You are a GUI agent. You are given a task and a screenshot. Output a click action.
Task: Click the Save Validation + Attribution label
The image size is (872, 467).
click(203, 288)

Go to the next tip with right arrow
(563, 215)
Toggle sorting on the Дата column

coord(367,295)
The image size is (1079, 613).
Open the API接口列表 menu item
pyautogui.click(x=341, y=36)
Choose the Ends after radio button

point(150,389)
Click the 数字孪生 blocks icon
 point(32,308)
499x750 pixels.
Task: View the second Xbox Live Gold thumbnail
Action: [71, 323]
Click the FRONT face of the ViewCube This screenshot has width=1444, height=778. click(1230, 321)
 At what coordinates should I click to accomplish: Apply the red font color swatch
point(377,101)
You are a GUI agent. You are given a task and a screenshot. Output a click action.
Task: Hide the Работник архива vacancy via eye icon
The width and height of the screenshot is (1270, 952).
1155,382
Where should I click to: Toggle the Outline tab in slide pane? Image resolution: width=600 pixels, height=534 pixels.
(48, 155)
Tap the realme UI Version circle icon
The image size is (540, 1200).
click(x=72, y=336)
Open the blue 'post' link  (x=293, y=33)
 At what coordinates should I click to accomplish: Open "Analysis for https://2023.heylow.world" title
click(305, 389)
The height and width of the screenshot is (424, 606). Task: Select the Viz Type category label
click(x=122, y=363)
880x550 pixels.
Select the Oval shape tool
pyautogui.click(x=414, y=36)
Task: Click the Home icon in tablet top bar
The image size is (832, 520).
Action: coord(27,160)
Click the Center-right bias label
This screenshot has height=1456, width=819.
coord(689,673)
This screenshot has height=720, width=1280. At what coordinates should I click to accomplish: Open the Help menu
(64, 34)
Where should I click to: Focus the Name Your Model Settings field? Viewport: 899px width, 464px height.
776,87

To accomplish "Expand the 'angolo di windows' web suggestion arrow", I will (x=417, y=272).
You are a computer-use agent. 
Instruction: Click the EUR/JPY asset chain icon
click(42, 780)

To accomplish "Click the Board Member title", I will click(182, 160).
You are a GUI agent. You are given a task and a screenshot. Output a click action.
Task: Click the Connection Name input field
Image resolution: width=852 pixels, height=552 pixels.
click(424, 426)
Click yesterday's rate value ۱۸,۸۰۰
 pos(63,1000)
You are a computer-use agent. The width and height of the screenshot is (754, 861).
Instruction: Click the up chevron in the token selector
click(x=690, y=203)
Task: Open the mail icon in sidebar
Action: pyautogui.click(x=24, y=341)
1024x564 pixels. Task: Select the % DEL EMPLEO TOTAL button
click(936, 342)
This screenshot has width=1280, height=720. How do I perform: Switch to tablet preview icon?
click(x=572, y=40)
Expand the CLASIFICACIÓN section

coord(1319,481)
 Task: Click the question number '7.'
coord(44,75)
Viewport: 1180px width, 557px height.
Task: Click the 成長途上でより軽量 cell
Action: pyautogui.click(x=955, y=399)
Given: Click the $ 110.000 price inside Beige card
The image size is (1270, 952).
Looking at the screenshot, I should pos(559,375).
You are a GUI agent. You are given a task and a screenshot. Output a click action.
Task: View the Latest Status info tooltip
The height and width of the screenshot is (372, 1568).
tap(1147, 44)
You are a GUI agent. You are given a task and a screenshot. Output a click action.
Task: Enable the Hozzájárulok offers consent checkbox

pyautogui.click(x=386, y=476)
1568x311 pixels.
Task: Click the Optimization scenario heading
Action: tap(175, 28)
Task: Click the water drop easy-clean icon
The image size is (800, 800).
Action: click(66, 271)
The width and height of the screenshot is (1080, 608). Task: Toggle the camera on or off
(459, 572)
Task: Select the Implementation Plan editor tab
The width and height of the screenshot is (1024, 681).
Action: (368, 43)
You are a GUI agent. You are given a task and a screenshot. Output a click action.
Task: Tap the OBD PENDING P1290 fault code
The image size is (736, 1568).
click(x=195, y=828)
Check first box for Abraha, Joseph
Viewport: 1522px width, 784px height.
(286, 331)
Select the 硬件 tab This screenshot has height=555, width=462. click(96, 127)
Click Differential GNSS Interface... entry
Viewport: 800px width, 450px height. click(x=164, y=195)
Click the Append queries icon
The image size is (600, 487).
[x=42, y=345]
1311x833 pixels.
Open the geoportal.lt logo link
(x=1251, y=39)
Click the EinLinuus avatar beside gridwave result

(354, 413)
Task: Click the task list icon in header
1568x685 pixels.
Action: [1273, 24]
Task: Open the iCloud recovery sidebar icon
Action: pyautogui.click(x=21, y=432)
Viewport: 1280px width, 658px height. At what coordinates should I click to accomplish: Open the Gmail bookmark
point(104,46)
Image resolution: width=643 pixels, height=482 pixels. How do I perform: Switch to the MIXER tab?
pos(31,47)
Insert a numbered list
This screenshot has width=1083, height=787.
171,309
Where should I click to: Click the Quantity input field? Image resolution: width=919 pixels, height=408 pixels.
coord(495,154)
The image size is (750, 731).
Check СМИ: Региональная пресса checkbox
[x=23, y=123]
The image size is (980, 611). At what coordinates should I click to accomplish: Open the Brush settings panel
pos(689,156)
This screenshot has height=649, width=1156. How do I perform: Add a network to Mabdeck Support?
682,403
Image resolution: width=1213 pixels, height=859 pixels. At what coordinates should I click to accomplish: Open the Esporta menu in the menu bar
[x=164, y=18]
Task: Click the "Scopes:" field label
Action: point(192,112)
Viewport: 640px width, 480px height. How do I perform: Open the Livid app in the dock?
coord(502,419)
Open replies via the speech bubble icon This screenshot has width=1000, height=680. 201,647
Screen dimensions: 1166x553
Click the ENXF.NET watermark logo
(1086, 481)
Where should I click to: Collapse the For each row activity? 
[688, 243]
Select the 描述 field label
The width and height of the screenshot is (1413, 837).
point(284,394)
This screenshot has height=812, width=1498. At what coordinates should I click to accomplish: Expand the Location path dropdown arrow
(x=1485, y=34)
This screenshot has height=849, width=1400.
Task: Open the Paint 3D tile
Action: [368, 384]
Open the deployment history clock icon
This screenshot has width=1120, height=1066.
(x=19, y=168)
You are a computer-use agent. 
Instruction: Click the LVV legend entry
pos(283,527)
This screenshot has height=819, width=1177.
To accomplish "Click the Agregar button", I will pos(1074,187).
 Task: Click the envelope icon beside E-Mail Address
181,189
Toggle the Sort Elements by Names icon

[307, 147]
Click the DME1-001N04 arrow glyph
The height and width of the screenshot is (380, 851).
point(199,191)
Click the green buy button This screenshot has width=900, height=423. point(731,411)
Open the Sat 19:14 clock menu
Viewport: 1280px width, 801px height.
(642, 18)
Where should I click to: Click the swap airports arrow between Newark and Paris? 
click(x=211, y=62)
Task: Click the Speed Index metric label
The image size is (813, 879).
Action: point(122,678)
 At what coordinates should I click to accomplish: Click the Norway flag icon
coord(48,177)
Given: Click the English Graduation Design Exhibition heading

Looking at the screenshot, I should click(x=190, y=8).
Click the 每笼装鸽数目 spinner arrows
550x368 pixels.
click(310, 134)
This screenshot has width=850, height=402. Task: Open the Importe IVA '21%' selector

_WHAT YOU WILL DO_. Your answer should consist of the lines above that hold the word "list", copied exactly.

_ANSWER BOX_.
Task: Click the task list icon in header
Insert a numbered list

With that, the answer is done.